Rome is one of those cities you simply must visit once in your life. At school I learned a lot about the Roman Empire and even studied Latin for a couple of years, so when I visited Rome for the first time, I wanted to see all the places I read about in my books. I went to the Colosseum, Vatican City, the Spanish steps, the Pantheon, Basilica di Santa Maria Maggiore and more. It was a wonderful but quite overwhelming trip, so when I got the chance to visit Rome again, I decided to take things a bit more slowly.
We stayed in Trastevere, the bustling area on the west bank of the Tiber. I would definitely recommend staying in this area, because there are lots of nice bars and restaurants, and it's at a walking distance from amongst others, Piazza Navona and the Capitoline Museums. I had been to the Capitoline Museums on my first visit, but I did not exactly remember what I had seen there, so I didn't mind going a second time. We went there in the late afternoon, which was absolutely perfect. The museum was not busy at all, so we could see everything at our own space. The collection contains, amongst others, the Capitoline Wolf, a beautiful statue of the goddess Venus, and lots of busts of famous philosophers and emperors. I secretly hoped that the quiet museum was a sign of Rome not being too busy at that time, but unfortunately that wasn't true.
During the weekend the city was full of tourists. Luckily we planned to see Rome in a different way than just by walking around, we rented a Vespa! As I wrote before, I'm a really big Audrey Hepburn fan and ever since seeing Roman Holiday I've wanted to drive trough Rome on a Vespa, and actually it turned out to be a great idea! It is really the best way to see Rome, especially if you don't necessarily want to go into all the monuments and museums, because you can go from one spot to another fairly quickly and avoid the crowds. We started at the Spanish steps, and on our way to the Colosseum stopped at the beautiful bakery Panella for an espresso and something sweet. We continued to Aventine Hill to peak trough the keyhole and see St. Peter's Basilica and to the Cimitero Acattolico (which is really beautiful!) where you can find the Pyramid of Cestius and the graves of Romantic Poets John Keats and Percy Bysshe Shelley. We stopped at supermarket/foodcourt Eataly for lunch and then we moved on to Vatican City and passed Castel Sant'Angelo on our way. Lastly before returning the Vespa, we drove to the highest point of the Janiculum hill to the square Piazza Garibaldi where we got another beautiful view of Rome.
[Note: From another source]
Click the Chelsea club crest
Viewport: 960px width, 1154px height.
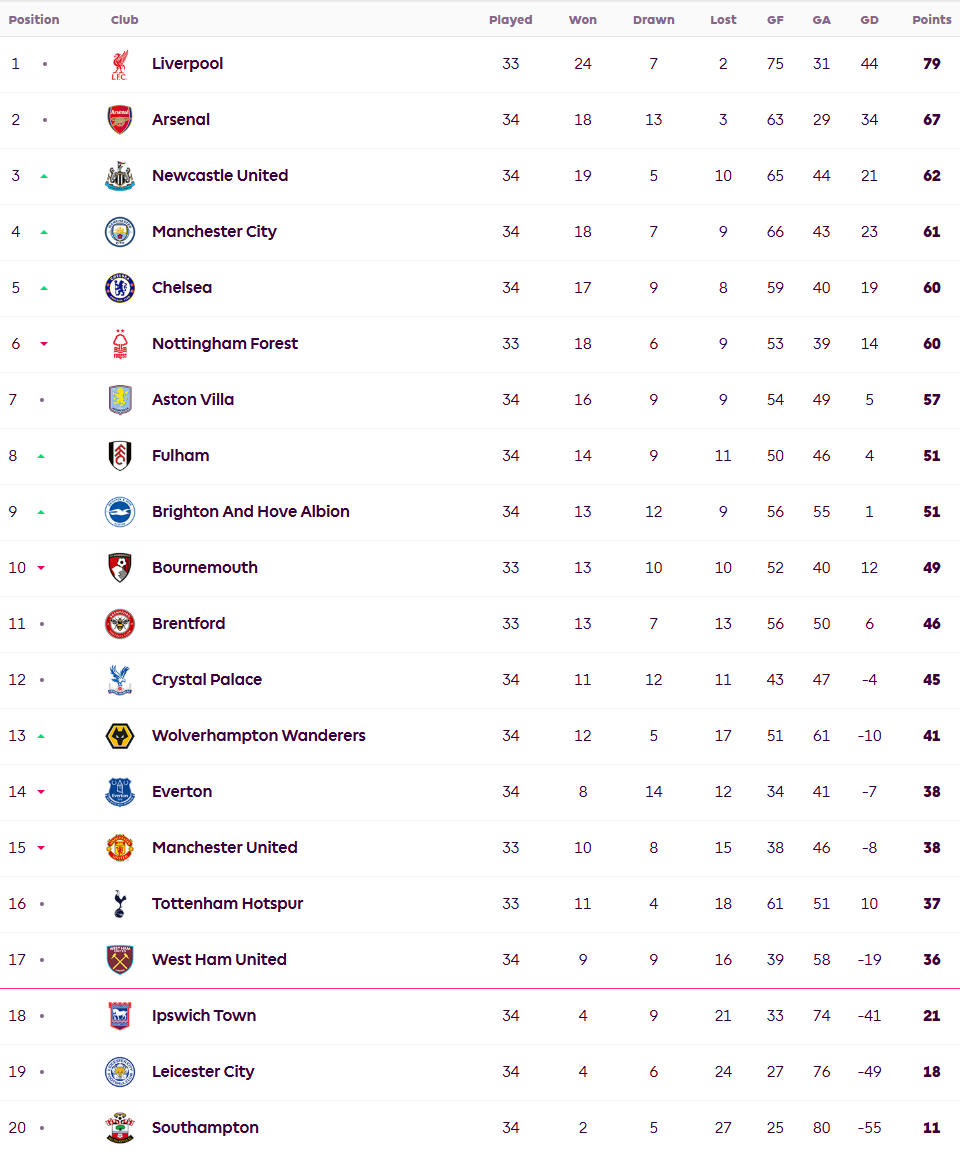pos(120,288)
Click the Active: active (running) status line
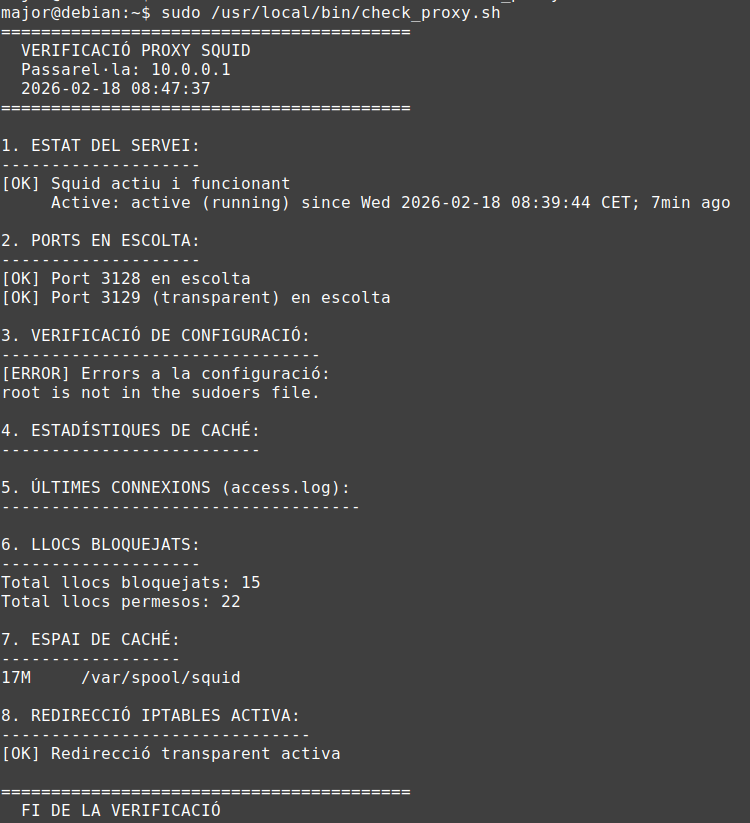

The next day we had breakfast near Campo dei Fiori, and wandered around the famous sites we couldn't drive to the day before. From Piazza Navona we walked through narrow streets to the Trevi Fountain and stopped by Giolitti for some fantastic ice-cream (my favourite flavour is definitely the Baci one). In the afternoon we visited the Villa Borghese. They only have limited number of tickets available each day, so you have to book in advance to get in, but it's definitely worth it. The museum has an extensive collection of classical art, which comprises of two absolutely stunning statues by Bernini. I quite like classical sculptures in general, but these two, The Rape of Proserpina, and Apollo and Daphne, are exceptionally beautiful. After our visit to the museum we strolled through the gardens for a bit and slowly walked towards the Via Condotti and Via del Corse to do some shopping. For dinner we went to Da Francesco
, a restaurant close to Piazza Navona, where we had an absolutely delicious meal. I can highly recommend the Filetto Da Francesco which is one of the best pieces of meat I've ever had.
Looking back I think it's quite funny how I planned to 'take things slowly' for this trip, and still did and saw soooo many things. Rome is truly a magnificent city and I'm really glad I threw a coin in the Trevi Fountain, because I definitely want to go back again sometime.